Immunohistochemistry (IHC)

For the 81 included skin biopsies, IHC was conducted on about 4µm-thick paraffin sections on heat fixed positively charged slides. Deparaffinization, rehydration and epitope exposure were performed with use of 0.01 M citrate buffer (pH 6.0) for 10 minutes in microwave. Activity of endogenous peroxidase was blocked by 3% hydrogen peroxide incubation for 10 min. All sections were rinsed with phosphate buffer saline (PBS) and incubated for one hour at room temperature with the primary antibodies directed against: monoclonal mouse anti-human Ki67; a cell proliferation marker; (Dako corporation product clone: MIB-1, isotype: IgG1, kappa, ready to use for immunohistochemical staining of formalin-fixed, paraffin-embedded tissues, code: IR626, corresponding to a1002bp Ki67 molecule), and monoclonal mouse anti-human CD31 antibody; a neoangiogenesis and stem cell marker; (Dako corporation product clone: JC70A species, IgG1, kappa, cell culture supernatant dialyzed against 0.05 mol/L Tris-HCl, pH 7.2, and containing 15 mmol/L NaN3, concentrate, dilution 1:100).
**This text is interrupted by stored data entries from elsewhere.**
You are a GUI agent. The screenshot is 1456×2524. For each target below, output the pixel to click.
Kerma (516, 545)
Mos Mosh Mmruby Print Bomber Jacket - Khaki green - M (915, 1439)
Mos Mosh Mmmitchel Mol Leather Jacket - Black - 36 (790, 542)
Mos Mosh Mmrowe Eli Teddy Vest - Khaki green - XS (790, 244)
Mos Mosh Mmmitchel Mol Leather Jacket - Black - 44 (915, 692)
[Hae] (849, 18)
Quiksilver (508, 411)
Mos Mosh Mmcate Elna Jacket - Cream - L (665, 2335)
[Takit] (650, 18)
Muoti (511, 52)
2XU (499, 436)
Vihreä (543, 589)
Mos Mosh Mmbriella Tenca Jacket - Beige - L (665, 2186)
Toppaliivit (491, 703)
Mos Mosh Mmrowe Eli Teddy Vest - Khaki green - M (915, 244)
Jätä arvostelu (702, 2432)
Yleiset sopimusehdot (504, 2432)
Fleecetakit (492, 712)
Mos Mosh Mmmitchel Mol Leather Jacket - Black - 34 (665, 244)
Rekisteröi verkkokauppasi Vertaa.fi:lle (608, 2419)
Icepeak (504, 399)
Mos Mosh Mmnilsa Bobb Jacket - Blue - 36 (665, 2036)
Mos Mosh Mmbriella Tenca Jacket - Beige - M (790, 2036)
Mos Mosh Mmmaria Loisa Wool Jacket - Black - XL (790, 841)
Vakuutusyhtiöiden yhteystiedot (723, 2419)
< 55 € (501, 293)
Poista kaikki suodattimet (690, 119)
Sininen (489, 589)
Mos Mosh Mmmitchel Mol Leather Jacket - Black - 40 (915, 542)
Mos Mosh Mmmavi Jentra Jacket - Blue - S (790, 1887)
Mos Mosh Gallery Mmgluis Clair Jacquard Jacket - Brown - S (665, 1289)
Standard avidin-biotin-peroxidase technique was applied using diaminobenzidine (DAB, 5 minutes incubation) for visualization and hematoxylin for counterstaining (30 seconds). Appropriate negative controls, consisting of histologic sections processed without the addition of primary antibody, were prepared, along with a positive control sections prepared from tonsillar tissue for CD31, while the basal epidermal cells were considered as an internal positive control for Ki67.